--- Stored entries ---
+ + + + + + +
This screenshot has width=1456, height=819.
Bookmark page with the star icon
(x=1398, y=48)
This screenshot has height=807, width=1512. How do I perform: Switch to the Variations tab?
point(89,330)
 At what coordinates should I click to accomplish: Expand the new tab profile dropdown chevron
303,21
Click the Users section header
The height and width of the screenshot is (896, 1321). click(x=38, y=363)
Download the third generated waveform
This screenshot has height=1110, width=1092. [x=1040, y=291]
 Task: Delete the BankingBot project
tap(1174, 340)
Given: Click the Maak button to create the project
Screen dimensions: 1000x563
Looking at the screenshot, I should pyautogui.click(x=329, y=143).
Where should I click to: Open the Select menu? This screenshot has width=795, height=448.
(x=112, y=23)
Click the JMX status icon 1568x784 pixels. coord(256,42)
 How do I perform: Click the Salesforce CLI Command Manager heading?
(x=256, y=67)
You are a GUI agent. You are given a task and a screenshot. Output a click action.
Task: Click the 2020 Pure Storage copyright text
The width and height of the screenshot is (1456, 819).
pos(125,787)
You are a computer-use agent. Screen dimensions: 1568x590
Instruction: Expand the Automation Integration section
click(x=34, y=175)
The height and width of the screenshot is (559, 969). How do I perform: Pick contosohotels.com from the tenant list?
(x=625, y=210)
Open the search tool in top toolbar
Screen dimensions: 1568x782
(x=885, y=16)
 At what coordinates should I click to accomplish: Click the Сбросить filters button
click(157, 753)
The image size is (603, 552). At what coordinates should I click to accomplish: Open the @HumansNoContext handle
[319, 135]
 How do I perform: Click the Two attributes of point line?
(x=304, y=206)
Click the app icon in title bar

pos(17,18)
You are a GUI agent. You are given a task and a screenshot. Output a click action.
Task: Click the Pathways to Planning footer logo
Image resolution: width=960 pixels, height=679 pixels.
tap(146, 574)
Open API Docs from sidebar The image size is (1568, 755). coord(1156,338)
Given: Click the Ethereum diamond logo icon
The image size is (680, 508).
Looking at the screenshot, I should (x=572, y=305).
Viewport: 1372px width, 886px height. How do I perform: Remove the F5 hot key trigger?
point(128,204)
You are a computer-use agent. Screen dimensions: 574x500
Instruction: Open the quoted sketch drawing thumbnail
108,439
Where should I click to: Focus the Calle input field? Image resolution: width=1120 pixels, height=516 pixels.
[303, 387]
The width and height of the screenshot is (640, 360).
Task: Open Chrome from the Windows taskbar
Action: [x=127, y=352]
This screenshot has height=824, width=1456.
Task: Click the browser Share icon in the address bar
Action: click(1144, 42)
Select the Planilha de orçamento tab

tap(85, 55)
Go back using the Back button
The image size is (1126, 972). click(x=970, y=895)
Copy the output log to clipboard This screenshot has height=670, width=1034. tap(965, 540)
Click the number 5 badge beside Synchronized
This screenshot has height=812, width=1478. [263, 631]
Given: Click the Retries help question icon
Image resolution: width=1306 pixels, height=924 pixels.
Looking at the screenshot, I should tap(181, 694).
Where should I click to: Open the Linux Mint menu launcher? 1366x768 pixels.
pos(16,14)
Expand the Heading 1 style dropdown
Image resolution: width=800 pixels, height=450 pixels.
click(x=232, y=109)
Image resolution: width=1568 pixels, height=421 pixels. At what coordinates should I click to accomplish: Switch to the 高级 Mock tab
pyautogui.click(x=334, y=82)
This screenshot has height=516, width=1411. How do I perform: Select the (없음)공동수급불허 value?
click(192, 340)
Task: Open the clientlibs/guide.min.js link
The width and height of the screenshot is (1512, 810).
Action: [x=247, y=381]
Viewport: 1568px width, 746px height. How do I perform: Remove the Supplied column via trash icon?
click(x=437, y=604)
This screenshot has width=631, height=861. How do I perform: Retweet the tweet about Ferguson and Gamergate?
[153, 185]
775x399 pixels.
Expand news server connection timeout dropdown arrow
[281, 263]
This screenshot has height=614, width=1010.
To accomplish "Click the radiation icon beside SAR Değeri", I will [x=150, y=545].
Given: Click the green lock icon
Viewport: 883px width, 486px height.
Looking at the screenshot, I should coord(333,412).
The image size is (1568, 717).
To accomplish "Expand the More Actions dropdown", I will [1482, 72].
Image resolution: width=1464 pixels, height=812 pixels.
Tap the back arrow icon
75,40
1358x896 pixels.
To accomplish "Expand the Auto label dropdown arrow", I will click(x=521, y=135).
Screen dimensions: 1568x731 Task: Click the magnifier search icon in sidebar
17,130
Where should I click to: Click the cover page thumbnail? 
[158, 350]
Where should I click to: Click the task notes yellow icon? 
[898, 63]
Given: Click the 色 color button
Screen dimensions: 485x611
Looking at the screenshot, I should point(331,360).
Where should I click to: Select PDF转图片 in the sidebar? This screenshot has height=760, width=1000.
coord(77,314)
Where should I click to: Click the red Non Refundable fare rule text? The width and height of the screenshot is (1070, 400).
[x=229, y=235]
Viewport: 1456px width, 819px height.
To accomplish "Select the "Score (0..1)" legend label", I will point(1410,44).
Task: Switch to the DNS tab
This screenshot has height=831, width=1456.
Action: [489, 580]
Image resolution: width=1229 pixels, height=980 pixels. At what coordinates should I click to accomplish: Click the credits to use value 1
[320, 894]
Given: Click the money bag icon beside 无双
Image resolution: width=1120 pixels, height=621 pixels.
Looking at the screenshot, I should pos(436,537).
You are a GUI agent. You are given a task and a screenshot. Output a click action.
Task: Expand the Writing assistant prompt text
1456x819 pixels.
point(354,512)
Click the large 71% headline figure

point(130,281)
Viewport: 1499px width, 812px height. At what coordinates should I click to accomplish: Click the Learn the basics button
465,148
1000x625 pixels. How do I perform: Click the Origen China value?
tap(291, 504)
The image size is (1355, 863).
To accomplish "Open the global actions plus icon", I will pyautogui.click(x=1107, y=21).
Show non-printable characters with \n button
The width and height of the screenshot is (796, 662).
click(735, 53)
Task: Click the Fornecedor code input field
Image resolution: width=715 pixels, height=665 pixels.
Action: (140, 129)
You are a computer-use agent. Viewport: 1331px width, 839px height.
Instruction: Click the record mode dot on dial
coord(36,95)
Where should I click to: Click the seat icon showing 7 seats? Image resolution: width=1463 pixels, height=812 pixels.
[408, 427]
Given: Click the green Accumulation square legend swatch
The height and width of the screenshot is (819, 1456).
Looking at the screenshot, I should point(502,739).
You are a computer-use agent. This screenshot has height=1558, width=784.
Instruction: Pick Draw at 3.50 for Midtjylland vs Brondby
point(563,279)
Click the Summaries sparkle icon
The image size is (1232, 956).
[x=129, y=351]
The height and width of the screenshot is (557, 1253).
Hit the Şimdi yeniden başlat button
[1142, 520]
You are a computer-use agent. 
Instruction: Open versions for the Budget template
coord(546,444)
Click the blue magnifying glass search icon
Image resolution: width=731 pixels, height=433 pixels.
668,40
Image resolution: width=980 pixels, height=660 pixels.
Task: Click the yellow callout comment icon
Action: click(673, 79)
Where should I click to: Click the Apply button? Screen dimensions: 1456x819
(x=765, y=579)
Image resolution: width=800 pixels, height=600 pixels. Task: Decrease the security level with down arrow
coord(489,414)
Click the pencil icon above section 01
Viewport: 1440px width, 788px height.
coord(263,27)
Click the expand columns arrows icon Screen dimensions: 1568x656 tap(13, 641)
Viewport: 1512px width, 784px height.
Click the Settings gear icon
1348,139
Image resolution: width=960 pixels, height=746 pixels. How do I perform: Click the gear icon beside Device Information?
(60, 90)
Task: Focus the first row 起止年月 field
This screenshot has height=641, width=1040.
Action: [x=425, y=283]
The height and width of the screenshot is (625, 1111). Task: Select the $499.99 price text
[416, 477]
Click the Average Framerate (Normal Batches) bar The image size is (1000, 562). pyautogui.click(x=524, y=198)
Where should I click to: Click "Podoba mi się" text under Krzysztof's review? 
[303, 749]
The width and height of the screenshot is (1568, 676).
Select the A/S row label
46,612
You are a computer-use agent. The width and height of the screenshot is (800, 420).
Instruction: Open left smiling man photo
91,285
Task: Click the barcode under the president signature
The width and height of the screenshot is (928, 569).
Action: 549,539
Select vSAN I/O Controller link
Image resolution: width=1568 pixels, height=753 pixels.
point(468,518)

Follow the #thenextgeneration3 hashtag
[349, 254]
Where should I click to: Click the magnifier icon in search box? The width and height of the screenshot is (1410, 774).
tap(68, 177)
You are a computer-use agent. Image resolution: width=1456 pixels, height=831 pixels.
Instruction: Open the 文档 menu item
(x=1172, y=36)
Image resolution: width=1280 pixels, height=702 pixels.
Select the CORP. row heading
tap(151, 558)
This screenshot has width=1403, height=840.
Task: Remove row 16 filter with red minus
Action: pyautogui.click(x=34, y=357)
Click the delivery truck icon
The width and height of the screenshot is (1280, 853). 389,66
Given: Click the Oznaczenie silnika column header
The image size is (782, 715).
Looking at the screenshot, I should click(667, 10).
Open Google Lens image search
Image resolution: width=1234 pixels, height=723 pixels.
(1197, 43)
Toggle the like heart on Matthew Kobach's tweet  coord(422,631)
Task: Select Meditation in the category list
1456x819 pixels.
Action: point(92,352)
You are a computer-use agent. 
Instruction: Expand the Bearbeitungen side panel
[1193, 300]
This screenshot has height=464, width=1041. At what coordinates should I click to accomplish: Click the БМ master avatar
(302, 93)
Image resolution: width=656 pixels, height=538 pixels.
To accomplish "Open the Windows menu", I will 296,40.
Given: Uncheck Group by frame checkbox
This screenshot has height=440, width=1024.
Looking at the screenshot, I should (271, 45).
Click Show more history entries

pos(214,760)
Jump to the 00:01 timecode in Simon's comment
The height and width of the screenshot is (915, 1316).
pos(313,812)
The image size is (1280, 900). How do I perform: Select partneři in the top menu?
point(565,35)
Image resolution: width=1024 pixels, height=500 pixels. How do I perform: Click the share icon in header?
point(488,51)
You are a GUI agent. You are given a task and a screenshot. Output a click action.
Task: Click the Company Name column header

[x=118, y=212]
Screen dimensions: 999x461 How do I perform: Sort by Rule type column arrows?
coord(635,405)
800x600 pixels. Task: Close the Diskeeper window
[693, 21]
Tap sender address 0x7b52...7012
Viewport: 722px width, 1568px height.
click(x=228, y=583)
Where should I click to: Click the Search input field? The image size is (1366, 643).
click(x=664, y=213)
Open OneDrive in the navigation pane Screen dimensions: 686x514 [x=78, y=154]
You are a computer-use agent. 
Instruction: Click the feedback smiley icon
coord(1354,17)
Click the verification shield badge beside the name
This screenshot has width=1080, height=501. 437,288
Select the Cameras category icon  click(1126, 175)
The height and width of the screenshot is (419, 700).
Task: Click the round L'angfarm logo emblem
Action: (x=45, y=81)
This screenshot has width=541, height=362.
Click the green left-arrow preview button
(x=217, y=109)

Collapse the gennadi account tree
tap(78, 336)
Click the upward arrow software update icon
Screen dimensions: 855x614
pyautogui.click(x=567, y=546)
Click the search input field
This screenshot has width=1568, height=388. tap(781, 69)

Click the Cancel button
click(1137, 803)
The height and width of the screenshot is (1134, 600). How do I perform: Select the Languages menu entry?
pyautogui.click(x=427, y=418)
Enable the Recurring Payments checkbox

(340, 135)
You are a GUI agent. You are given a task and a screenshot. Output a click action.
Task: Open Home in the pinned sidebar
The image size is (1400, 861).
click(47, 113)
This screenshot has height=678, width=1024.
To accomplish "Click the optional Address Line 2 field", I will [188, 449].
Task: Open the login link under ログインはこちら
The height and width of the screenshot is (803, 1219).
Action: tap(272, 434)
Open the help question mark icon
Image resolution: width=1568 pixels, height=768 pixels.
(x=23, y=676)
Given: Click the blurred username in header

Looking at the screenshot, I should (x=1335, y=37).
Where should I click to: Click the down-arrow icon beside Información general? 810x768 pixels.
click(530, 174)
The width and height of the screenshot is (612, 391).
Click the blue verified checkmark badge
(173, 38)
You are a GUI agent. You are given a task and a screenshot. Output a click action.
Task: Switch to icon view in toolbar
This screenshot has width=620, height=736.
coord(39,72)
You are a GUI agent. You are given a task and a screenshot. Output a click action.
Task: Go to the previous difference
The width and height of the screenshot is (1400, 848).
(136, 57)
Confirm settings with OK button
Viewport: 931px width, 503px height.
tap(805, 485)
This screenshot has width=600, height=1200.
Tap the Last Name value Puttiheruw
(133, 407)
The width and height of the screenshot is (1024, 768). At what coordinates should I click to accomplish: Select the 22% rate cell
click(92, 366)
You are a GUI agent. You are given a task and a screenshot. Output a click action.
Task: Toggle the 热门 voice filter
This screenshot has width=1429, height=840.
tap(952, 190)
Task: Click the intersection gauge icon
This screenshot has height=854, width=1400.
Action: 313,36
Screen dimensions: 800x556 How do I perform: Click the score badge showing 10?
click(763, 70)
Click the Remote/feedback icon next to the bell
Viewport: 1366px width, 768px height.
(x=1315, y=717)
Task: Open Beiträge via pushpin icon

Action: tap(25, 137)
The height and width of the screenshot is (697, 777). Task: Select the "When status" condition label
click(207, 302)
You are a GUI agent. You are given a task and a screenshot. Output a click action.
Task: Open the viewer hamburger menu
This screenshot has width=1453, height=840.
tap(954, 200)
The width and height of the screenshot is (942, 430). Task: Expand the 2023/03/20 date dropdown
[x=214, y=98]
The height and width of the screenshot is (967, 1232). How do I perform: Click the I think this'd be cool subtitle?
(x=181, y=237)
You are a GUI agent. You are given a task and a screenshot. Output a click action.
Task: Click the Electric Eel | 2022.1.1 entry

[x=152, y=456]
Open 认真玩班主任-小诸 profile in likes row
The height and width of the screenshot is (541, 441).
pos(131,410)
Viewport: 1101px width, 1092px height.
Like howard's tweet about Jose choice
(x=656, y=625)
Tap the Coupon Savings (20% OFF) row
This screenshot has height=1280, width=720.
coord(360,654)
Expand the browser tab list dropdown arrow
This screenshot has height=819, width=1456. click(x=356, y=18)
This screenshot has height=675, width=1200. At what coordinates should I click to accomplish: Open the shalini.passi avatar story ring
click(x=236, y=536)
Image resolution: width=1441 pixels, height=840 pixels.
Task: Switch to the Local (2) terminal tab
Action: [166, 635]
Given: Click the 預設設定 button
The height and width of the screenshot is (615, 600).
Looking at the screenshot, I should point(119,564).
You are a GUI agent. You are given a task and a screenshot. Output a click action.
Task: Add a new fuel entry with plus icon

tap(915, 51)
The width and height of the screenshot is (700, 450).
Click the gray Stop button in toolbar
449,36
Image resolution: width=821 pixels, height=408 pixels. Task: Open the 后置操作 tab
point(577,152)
+ + + + + + +
Rewrite the data from its first line through the line holding "point(89,330)", inclusive. Put "Versions" in place of "Variations" and keep everything else the same.

--- WORKED ANSWER ---
This screenshot has width=1456, height=819.
Bookmark page with the star icon
(x=1398, y=48)
This screenshot has height=807, width=1512. How do I perform: Switch to the Versions tab?
point(89,330)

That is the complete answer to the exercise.